◆ HOW TO COMPLETE THIS TASK
Exactly as they appear, restate the lines of the material, from the first through the one containing "وجه رسائل مهمة".

◆ PROVIDED RECORDS
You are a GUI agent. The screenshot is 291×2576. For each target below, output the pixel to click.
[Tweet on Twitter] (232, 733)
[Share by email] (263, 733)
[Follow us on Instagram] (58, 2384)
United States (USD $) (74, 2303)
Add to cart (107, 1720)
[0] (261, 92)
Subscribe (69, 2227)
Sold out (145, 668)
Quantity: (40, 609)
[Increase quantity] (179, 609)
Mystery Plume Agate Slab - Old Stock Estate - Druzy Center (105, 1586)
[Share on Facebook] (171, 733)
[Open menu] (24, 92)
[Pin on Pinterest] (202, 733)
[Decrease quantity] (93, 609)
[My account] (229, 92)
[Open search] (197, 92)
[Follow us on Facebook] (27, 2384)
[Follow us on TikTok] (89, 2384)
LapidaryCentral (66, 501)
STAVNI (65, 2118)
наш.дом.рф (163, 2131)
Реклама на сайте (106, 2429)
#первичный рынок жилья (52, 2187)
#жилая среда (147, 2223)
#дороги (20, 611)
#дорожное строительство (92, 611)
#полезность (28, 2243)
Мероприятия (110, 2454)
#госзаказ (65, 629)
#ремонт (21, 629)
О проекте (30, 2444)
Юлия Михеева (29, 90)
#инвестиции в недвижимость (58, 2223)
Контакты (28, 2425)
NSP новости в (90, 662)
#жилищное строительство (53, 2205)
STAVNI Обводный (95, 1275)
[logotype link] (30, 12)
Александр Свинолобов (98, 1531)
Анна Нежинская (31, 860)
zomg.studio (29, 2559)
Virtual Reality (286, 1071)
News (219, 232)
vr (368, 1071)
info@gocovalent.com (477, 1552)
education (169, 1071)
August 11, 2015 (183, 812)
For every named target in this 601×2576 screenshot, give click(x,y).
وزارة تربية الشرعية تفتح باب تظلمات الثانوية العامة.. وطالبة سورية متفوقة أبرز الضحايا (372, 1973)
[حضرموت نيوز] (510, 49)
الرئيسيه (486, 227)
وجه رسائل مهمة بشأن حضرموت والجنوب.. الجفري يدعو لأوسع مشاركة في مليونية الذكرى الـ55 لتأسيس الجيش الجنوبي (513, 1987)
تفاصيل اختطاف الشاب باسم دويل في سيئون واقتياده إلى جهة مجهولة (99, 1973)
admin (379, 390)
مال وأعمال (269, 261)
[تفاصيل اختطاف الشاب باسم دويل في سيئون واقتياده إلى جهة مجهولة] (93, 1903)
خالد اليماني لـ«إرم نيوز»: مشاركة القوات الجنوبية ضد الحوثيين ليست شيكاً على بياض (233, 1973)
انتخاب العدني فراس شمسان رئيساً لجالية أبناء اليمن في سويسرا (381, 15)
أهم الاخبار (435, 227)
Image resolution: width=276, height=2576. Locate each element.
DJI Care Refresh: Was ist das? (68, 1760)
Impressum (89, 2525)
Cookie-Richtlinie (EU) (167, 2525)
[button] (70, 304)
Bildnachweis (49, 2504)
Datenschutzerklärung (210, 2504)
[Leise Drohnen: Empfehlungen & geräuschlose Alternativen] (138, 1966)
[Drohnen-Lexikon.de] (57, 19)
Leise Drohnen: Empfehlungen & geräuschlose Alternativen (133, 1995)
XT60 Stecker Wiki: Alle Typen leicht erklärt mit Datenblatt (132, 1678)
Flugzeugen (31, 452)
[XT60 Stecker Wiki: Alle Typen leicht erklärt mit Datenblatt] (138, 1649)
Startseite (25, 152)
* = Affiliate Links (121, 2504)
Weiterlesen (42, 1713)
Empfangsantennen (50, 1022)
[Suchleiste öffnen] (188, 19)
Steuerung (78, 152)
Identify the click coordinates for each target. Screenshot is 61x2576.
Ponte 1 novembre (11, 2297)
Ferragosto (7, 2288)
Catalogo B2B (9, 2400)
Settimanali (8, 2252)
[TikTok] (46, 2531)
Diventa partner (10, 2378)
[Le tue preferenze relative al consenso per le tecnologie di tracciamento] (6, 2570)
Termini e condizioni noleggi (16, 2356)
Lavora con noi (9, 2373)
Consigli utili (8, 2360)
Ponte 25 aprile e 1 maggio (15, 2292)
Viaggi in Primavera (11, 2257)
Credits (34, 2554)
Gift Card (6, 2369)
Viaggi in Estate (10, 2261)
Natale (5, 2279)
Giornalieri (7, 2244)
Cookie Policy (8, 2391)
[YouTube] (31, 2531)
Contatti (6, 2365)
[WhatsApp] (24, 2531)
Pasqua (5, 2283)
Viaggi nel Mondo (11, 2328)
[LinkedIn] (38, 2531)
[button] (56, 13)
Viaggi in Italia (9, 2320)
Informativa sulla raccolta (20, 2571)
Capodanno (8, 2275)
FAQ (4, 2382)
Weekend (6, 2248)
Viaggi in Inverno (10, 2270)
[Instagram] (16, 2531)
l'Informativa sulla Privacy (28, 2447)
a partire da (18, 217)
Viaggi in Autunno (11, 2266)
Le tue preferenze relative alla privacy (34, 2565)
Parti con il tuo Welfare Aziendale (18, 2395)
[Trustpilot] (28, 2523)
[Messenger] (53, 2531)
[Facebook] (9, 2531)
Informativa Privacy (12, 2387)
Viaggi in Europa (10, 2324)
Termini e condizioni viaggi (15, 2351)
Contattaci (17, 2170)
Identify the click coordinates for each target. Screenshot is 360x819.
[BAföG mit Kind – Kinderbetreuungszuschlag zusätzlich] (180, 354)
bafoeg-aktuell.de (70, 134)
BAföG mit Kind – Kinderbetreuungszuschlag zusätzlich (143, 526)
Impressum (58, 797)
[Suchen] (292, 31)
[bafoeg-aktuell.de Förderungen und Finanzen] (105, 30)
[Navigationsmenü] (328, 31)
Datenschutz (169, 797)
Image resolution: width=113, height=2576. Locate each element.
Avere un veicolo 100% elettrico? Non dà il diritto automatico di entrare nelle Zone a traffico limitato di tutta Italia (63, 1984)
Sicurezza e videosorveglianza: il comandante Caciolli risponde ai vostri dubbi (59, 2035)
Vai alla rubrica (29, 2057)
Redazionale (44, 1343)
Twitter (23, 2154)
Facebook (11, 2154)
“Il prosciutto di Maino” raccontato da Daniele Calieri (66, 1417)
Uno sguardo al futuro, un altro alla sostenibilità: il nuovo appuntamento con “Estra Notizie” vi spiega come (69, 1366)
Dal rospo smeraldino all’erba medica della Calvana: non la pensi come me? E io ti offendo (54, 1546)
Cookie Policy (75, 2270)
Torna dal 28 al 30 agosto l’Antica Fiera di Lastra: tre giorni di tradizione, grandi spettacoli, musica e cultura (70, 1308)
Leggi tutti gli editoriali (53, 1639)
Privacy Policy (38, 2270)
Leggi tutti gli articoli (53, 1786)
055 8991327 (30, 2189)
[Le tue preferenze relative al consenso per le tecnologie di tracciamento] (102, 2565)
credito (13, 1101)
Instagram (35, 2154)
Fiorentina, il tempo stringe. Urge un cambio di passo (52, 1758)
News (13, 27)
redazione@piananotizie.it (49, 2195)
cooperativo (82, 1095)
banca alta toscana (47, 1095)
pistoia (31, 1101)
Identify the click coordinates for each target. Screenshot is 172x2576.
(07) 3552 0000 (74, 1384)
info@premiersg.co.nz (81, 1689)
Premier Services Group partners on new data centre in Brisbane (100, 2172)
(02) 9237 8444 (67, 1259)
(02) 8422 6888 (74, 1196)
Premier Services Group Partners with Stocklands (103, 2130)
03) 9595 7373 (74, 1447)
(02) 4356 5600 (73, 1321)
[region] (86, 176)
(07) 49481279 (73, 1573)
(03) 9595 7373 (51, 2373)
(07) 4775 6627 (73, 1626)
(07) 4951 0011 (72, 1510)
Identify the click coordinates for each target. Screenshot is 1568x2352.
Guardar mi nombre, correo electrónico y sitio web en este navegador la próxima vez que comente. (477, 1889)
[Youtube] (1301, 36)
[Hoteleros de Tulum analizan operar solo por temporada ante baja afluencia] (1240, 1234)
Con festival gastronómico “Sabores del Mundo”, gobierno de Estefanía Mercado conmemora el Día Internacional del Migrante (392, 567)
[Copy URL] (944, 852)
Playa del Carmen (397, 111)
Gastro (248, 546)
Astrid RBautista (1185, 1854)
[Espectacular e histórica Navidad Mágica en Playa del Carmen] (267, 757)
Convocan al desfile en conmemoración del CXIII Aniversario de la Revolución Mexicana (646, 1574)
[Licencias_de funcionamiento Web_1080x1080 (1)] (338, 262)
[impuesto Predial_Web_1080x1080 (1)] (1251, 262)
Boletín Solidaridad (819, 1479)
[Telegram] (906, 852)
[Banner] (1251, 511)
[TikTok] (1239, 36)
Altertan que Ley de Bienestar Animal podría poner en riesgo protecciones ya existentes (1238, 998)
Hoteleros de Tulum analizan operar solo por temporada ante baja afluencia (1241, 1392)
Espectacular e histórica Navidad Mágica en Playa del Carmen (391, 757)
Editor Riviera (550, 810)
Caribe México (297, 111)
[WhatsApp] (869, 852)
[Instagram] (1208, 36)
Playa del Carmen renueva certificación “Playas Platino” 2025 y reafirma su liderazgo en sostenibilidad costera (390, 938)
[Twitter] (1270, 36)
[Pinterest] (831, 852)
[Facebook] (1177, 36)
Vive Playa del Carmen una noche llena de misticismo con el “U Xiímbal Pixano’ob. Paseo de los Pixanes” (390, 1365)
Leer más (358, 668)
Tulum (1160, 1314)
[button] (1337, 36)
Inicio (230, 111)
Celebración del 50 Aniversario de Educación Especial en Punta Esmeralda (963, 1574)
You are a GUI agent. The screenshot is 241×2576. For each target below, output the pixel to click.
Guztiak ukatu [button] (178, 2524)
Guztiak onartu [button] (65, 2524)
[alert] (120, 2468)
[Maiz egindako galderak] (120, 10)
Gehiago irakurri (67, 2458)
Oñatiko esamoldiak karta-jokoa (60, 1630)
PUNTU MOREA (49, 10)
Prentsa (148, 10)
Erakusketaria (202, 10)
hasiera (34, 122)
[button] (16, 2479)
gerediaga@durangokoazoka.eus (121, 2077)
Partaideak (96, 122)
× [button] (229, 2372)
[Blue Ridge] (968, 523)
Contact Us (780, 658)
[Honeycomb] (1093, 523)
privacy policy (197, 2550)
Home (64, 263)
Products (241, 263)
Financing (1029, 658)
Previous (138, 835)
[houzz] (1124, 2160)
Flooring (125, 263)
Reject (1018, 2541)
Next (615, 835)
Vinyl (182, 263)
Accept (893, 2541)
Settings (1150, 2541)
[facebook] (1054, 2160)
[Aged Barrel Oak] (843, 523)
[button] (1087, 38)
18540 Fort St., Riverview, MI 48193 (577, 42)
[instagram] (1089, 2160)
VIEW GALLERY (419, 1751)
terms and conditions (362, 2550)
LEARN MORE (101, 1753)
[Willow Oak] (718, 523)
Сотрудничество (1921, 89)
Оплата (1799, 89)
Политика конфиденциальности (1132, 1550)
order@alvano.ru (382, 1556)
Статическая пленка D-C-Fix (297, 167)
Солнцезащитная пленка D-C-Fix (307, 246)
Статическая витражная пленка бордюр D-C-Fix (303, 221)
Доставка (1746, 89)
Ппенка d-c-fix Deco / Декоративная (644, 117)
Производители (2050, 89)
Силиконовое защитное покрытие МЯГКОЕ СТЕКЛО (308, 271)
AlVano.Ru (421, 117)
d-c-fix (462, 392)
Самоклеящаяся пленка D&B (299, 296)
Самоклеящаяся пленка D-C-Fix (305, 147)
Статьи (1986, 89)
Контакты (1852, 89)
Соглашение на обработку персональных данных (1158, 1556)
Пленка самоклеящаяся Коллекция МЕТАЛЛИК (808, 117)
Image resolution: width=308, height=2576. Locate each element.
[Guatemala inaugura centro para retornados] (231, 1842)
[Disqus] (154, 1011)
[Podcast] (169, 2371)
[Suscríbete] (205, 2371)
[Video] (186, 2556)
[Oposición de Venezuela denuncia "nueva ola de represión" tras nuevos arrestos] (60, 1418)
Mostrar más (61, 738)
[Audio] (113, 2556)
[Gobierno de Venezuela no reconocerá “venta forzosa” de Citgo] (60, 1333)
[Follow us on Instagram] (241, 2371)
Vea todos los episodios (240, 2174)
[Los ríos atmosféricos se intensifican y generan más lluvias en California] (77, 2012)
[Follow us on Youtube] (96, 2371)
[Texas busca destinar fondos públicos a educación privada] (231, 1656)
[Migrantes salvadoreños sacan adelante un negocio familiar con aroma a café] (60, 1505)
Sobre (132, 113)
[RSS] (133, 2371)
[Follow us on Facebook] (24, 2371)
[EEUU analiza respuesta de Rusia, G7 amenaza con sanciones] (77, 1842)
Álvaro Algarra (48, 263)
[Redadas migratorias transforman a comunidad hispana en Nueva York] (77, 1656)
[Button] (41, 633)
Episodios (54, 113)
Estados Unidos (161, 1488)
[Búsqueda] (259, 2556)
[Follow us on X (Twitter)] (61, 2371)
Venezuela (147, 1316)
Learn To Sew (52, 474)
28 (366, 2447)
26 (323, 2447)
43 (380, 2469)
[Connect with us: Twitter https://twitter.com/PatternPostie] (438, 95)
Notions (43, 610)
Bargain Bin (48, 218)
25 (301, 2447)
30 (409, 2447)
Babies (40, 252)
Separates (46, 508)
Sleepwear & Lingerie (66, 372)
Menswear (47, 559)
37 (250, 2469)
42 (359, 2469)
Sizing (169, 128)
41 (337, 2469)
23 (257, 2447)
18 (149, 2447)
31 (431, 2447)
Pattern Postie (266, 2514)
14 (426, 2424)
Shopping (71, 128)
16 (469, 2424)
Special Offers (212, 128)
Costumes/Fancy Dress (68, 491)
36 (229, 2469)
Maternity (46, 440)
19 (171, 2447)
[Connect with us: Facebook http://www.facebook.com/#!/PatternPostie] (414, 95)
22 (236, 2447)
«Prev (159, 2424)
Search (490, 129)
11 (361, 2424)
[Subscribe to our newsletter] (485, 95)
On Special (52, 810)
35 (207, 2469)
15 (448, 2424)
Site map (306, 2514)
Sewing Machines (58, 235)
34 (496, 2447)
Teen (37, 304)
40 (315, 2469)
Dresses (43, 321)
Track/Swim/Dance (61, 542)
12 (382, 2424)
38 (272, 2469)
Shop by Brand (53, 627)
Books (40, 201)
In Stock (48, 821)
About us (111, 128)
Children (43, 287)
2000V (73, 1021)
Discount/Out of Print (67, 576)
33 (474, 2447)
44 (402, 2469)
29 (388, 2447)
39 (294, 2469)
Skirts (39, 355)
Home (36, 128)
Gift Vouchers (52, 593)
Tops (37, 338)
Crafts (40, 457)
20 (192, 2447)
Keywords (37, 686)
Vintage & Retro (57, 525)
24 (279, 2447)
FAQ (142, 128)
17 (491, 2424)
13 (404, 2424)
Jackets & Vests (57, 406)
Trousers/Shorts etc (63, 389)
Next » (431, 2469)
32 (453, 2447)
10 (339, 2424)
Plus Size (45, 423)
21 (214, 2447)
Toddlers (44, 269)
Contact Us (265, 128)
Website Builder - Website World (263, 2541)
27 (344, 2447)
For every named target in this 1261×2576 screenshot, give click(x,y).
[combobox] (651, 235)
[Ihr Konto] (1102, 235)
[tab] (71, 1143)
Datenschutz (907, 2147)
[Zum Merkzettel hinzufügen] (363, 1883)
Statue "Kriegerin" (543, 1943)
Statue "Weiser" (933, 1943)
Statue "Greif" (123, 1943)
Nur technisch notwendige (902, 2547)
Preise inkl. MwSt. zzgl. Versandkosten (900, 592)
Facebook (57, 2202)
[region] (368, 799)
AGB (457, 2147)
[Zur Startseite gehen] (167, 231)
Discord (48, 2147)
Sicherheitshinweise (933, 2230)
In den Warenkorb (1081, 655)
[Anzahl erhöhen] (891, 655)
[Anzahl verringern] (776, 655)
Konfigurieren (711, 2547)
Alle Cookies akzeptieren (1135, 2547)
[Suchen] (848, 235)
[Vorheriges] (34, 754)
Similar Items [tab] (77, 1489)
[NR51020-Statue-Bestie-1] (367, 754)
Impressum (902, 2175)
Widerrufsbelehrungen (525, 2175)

◆ YOUR RESPONSE
You are a GUI agent. The screenshot is 291×2576. For each target below, output the pixel to click.
[Tweet on Twitter] (232, 733)
[Share by email] (263, 733)
[Follow us on Instagram] (58, 2384)
United States (USD $) (74, 2303)
Add to cart (107, 1720)
[0] (261, 92)
Subscribe (69, 2227)
Sold out (145, 668)
Quantity: (40, 609)
[Increase quantity] (179, 609)
Mystery Plume Agate Slab - Old Stock Estate - Druzy Center (105, 1586)
[Share on Facebook] (171, 733)
[Open menu] (24, 92)
[Pin on Pinterest] (202, 733)
[Decrease quantity] (93, 609)
[My account] (229, 92)
[Open search] (197, 92)
[Follow us on Facebook] (27, 2384)
[Follow us on TikTok] (89, 2384)
LapidaryCentral (66, 501)
STAVNI (65, 2118)
наш.дом.рф (163, 2131)
Реклама на сайте (106, 2429)
#первичный рынок жилья (52, 2187)
#жилая среда (147, 2223)
#дороги (20, 611)
#дорожное строительство (92, 611)
#полезность (28, 2243)
Мероприятия (110, 2454)
#госзаказ (65, 629)
#ремонт (21, 629)
О проекте (30, 2444)
Юлия Михеева (29, 90)
#инвестиции в недвижимость (58, 2223)
Контакты (28, 2425)
NSP новости в (90, 662)
#жилищное строительство (53, 2205)
STAVNI Обводный (95, 1275)
[logotype link] (30, 12)
Александр Свинолобов (98, 1531)
Анна Нежинская (31, 860)
zomg.studio (29, 2559)
Virtual Reality (286, 1071)
News (219, 232)
vr (368, 1071)
info@gocovalent.com (477, 1552)
education (169, 1071)
August 11, 2015 (183, 812)
For every named target in this 601×2576 screenshot, give click(x,y).
وزارة تربية الشرعية تفتح باب تظلمات الثانوية العامة.. وطالبة سورية متفوقة أبرز الضحايا (372, 1973)
[حضرموت نيوز] (510, 49)
الرئيسيه (486, 227)
وجه رسائل مهمة بشأن حضرموت والجنوب.. الجفري يدعو لأوسع مشاركة في مليونية الذكرى الـ55 لتأسيس الجيش الجنوبي (513, 1987)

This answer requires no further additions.